Victorian Health Minister Wanted the Army in Quarantine Hotels

Victorian Health Minister Wanted the Army in Quarantine Hotels
(L-R) Minister for Health, Jenny Mikakos, Premier Daniel Andrews, and Chief Health Officer, Brett Sutton, Melbourne, Australia. March 11, 2020. (Luis Ascui/Getty Images)
AAP
By AAP
9/24/2020
Updated:
9/24/2020

Health Minister Jenny Mikakos has slammed the decision to use security guards in Victoria’s quarantine hotels, saying she called for the army to replace them following coronavirus outbreaks.

Mikakos has told the state’s hotel quarantine inquiry she didn’t know private security guards were being used in the program until an outbreak at the Rydges on Swanston in mid-May.

Following a second outbreak at the Stamford Plaza in June, she said she became “exasperated” and formed a “very strong view that we should work to replace the security guard workforce.”

“This was just a workforce that was too high risk in nature,” Mikakos told the inquiry on Sept. 24.

She said guards failed to tell contact tracers what shifts they had worked or if they had a second job, hampering efforts to slow the virus spread.

The state’s second wave of coronavirus, which resulted in more than 18,000 new infections and 750 deaths, can be traced back to the two outbreaks.

In her written statement to the inquiry, Mikakos said the Department of Health and Human Services developed a plan on June 24 to replace the guards with a mixture of Victoria Police, Protective Services Officers, sheriffs, health workers and a “small number of Australian Defence Force personnel.”

The plan was rejected “by other parts of the government.”

Mikakos said she only became aware of a separate request for 850 ADF personnel, made by Emergency Management Commissioner Andrew Crisp on June 25, via media reports.

“Personally, I did not have any concerns about use of the ADF,” she wrote in her statement.

Crisp’s request was rescinded on June 26 when the Department of Justice took over the program.

Mikakos said she wasn’t involved in the establishment of the hotel quarantine program, despite the DHHS being named the lead agency.

The inquiry has heard the Department of Jobs, Precincts and Regions contracted hotels and security companies.

The contracts written up by the department placed the responsibility of training guards on the security companies, including in the use of personal protective equipment.

Hotels were responsible for cleaning, unless a returned traveller tested positive to COVID-19.

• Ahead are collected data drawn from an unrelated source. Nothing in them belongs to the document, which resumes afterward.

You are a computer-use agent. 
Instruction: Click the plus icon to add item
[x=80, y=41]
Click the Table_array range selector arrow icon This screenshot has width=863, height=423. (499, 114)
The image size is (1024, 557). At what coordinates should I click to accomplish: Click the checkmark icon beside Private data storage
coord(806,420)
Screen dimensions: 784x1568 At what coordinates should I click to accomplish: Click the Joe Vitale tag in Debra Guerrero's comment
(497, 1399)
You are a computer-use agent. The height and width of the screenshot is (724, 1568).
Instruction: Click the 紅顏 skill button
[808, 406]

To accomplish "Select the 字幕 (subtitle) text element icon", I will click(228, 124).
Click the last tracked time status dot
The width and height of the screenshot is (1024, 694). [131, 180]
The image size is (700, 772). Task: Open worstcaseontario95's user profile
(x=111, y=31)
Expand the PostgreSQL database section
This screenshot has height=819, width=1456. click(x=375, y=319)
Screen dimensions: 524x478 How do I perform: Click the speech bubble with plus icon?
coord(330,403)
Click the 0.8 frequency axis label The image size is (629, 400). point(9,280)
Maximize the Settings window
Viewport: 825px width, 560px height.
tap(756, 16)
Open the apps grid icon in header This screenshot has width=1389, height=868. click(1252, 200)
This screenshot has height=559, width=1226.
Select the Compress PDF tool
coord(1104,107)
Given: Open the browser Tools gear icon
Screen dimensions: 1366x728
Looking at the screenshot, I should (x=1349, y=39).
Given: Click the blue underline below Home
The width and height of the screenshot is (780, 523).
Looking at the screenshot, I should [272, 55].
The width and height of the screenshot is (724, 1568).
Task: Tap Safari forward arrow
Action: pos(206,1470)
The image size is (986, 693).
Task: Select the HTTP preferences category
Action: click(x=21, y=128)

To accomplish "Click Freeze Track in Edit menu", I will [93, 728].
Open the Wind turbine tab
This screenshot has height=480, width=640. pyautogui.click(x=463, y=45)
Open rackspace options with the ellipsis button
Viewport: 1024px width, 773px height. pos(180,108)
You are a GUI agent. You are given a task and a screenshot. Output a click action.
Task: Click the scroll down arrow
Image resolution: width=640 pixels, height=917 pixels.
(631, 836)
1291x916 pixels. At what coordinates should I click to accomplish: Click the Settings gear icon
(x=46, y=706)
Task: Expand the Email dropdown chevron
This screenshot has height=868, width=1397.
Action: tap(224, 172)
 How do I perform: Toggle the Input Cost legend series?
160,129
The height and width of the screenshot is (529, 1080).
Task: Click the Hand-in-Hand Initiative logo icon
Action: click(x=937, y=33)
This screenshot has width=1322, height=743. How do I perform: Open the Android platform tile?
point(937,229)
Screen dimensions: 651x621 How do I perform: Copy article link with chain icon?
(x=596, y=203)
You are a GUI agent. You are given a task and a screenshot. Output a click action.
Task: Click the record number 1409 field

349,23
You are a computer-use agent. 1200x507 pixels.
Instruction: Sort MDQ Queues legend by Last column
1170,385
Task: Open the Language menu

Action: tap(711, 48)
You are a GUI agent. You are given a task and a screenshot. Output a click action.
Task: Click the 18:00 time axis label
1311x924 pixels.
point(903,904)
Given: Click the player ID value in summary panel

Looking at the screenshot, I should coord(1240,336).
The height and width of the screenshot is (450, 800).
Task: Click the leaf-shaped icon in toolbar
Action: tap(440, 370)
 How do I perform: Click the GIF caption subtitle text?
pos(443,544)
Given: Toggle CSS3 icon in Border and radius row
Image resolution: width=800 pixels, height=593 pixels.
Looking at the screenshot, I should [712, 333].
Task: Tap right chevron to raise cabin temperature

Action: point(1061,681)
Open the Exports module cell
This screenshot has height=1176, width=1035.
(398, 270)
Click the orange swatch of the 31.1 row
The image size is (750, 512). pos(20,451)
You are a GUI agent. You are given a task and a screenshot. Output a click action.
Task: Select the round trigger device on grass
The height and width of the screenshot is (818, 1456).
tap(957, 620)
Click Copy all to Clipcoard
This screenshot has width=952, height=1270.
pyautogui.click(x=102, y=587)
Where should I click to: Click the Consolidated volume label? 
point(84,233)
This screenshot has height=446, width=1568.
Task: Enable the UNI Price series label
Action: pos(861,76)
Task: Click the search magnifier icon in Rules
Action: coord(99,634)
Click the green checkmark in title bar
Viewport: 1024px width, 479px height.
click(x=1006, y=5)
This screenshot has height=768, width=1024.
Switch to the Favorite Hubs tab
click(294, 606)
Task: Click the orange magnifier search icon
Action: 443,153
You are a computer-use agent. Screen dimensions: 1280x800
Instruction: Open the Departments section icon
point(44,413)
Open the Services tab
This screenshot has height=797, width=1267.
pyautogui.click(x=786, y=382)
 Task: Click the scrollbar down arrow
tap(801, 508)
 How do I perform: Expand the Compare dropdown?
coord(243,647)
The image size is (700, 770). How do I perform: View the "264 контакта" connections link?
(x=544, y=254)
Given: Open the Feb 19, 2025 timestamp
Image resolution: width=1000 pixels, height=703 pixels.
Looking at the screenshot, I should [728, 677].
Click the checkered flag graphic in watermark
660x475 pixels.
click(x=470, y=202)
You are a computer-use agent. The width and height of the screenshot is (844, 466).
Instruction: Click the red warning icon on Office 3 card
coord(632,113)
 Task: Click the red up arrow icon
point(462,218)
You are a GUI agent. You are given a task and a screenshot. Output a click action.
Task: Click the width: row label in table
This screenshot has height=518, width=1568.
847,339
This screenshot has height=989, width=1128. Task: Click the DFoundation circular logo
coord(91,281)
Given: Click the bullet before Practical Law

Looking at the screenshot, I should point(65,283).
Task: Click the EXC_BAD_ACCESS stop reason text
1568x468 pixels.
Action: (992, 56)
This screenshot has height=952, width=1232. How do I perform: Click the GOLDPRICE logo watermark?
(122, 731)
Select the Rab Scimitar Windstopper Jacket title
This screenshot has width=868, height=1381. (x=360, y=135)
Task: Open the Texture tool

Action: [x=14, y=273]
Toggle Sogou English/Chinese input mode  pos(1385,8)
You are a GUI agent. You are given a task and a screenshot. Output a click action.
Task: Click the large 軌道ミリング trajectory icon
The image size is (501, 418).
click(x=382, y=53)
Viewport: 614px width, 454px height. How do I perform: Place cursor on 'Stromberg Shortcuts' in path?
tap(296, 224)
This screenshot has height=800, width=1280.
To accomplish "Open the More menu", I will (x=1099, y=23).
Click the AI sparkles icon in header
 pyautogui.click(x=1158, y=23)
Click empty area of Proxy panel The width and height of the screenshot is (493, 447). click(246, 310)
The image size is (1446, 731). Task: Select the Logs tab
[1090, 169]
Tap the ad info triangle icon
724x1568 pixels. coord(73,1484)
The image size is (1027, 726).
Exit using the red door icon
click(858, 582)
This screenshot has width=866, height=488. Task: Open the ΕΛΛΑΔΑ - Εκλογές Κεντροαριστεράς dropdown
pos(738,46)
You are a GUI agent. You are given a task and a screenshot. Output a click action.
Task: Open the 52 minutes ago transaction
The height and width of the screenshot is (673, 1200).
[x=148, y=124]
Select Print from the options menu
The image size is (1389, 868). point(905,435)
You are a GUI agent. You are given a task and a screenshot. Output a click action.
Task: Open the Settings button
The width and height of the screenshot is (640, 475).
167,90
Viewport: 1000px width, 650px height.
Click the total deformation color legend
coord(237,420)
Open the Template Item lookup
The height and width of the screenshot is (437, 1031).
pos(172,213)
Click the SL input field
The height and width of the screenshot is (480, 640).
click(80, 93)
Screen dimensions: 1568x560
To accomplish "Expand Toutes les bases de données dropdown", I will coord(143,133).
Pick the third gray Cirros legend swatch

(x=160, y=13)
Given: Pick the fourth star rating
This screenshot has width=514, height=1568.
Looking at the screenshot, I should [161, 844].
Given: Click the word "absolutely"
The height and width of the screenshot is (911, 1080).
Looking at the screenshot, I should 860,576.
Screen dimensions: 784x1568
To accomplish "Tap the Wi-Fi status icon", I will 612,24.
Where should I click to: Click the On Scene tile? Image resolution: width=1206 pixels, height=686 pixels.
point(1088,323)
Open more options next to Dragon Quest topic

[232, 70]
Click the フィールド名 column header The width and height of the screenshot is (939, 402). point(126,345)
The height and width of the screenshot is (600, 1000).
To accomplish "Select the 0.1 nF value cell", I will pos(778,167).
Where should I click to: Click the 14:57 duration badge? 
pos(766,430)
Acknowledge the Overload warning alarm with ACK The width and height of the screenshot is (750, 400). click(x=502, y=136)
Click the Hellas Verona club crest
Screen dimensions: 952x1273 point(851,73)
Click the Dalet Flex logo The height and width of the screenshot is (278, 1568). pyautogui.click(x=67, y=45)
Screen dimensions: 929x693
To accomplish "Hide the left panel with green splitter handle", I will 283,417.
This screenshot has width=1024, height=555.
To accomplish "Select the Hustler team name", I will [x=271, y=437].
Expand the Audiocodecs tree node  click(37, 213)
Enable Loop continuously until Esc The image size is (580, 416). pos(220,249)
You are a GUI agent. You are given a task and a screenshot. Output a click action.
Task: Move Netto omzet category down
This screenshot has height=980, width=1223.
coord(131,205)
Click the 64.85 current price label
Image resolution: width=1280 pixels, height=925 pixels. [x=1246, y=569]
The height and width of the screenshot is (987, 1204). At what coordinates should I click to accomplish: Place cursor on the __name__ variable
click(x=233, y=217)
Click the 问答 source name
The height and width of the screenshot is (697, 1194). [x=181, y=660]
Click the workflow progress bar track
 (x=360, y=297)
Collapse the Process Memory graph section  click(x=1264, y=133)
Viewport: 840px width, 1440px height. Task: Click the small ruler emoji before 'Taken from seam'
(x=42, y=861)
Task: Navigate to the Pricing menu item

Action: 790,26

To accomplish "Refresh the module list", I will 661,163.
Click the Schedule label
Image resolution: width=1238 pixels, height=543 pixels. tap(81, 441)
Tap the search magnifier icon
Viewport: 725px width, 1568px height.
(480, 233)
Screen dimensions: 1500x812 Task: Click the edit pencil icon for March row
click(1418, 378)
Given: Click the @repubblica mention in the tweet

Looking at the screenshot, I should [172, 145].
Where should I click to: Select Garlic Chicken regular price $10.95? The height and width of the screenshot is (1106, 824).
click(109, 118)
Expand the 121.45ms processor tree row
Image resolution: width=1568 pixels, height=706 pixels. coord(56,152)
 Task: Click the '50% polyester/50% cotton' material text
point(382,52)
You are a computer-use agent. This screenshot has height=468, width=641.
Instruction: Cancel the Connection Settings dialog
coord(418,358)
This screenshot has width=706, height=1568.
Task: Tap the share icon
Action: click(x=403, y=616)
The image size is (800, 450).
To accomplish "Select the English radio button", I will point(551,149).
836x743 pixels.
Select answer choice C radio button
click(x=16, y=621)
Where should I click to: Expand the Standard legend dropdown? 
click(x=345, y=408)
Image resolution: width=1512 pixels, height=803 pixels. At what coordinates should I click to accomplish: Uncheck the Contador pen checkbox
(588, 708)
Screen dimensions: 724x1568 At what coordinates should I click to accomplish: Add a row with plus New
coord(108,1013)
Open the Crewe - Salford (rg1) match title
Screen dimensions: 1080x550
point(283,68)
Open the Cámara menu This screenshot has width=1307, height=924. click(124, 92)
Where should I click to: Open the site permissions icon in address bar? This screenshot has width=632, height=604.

Mikakos said the multi-agency response meant there were “too many cooks spoiling the broth”.

“It became apparent to me that the DHHS lacked any contractual levers with either the hotels or security contractors and that this was a significant weakness in how the program had been structured,” she wrote her statement.

But within the DHHS, there were also problems.

Mikakos said she didn’t know Public Health Commander Finn Romanes had written to DHHS secretary Kym Peake on April 9, warning of a “risk to the health and safety of detainees” due to governance issues.

The letter was backed by Chief Health Officer Brett Sutton and his deputy Annaliese van Diemen.

Peake also failed to brief Mikakos on two Safer Care Victoria reports, which identified problems with the hotel quarantine program.

“I’m actually very disappointed that they were not raised with me,” Mikakos told the inquiry.

She said it was hard to say what could’ve happened if they had been brought to her attention earlier.

“Whilst things were very crystal clear to me by June, what needed to happen, I can’t say with any degree of certainty that I would have had that same insight in late March,” Mikakos said.

“It would have been helpful to have had a more intimate involvement in some of those key decision points much earlier.”

A union has reportedly called for the dismissal of Victorian Health Minister Jenny Mikakos, accusing her of “breathtaking incompetence.”

A Health Workers Union letter to Premier Daniel Andrews urging her removal has been made public with Mikakos to appear on Sept. 24 before the inquiry into Victoria’s hotel quarantine program, which led to the state’s devastating second wave of coronavirus.

Premier Daniel Andrews is the inquiry’s final witness and will appear on Sept. 25 afternoon.